Task objective: Word for word, please copy the line containing "You are a computer-use" and all lines after it in the entries below, and only those, leaving every picture out.

*** Opening of Data to examine ***

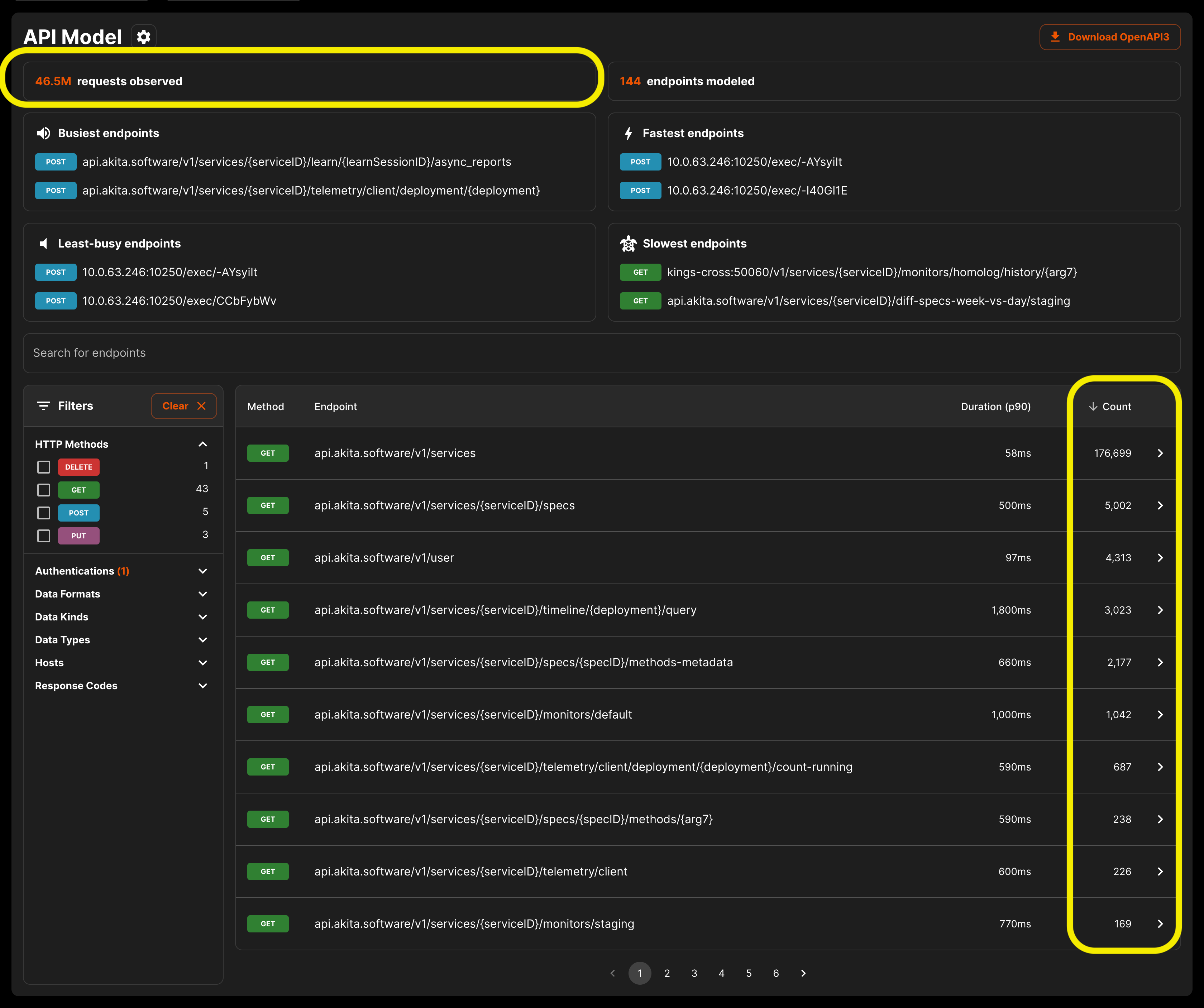
Task: Expand the Authentications filter section
Action: [202, 571]
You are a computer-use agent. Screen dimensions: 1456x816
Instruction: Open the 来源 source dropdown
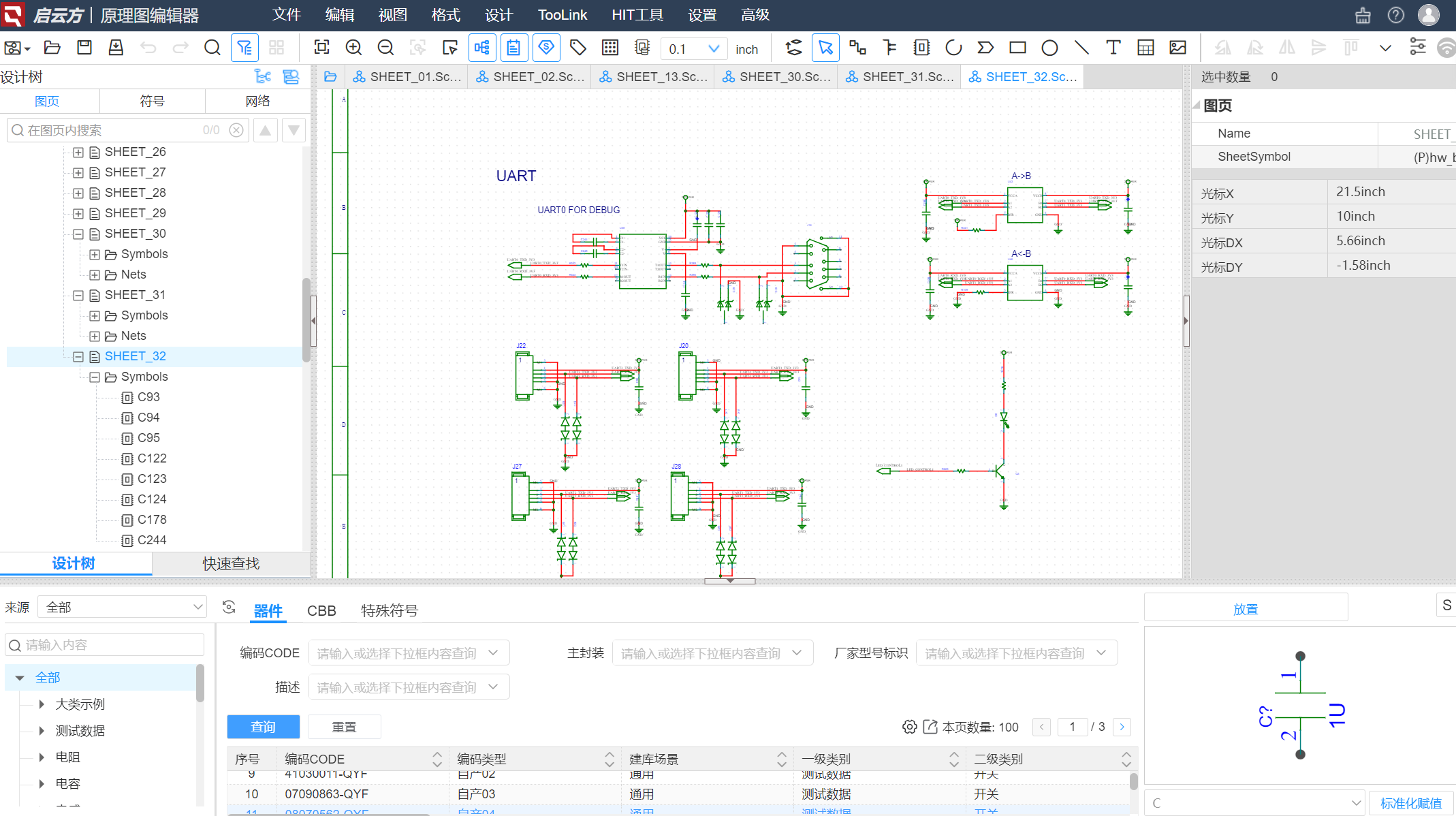pyautogui.click(x=123, y=607)
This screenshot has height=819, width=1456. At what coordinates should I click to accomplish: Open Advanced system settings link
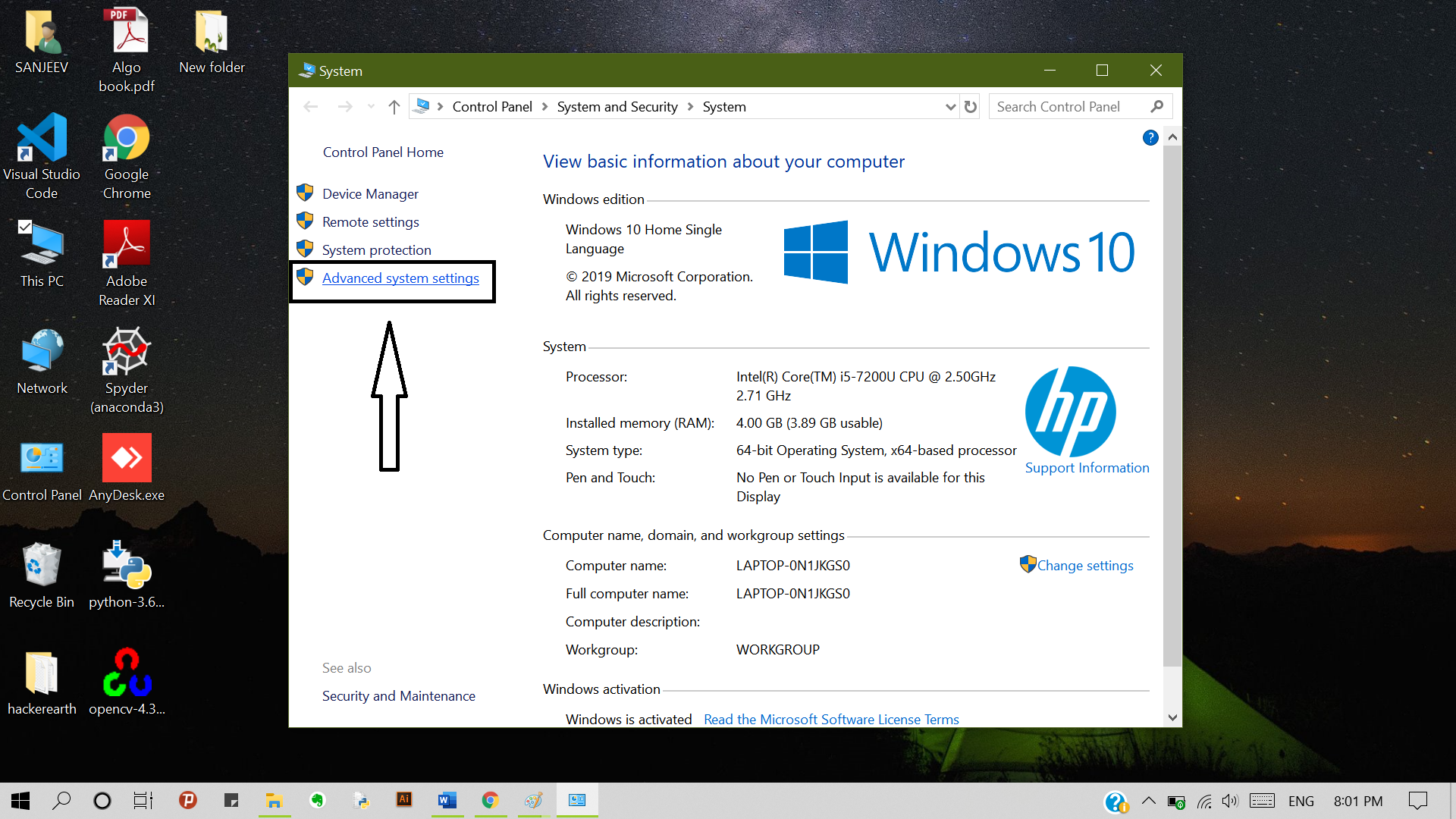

*** Close of Data to examine ***

Answer to this problem:
You are a computer-use agent. Screen dimensions: 1456x816
Instruction: Open the 来源 source dropdown
pyautogui.click(x=123, y=607)
This screenshot has height=819, width=1456. At what coordinates should I click to accomplish: Open Advanced system settings link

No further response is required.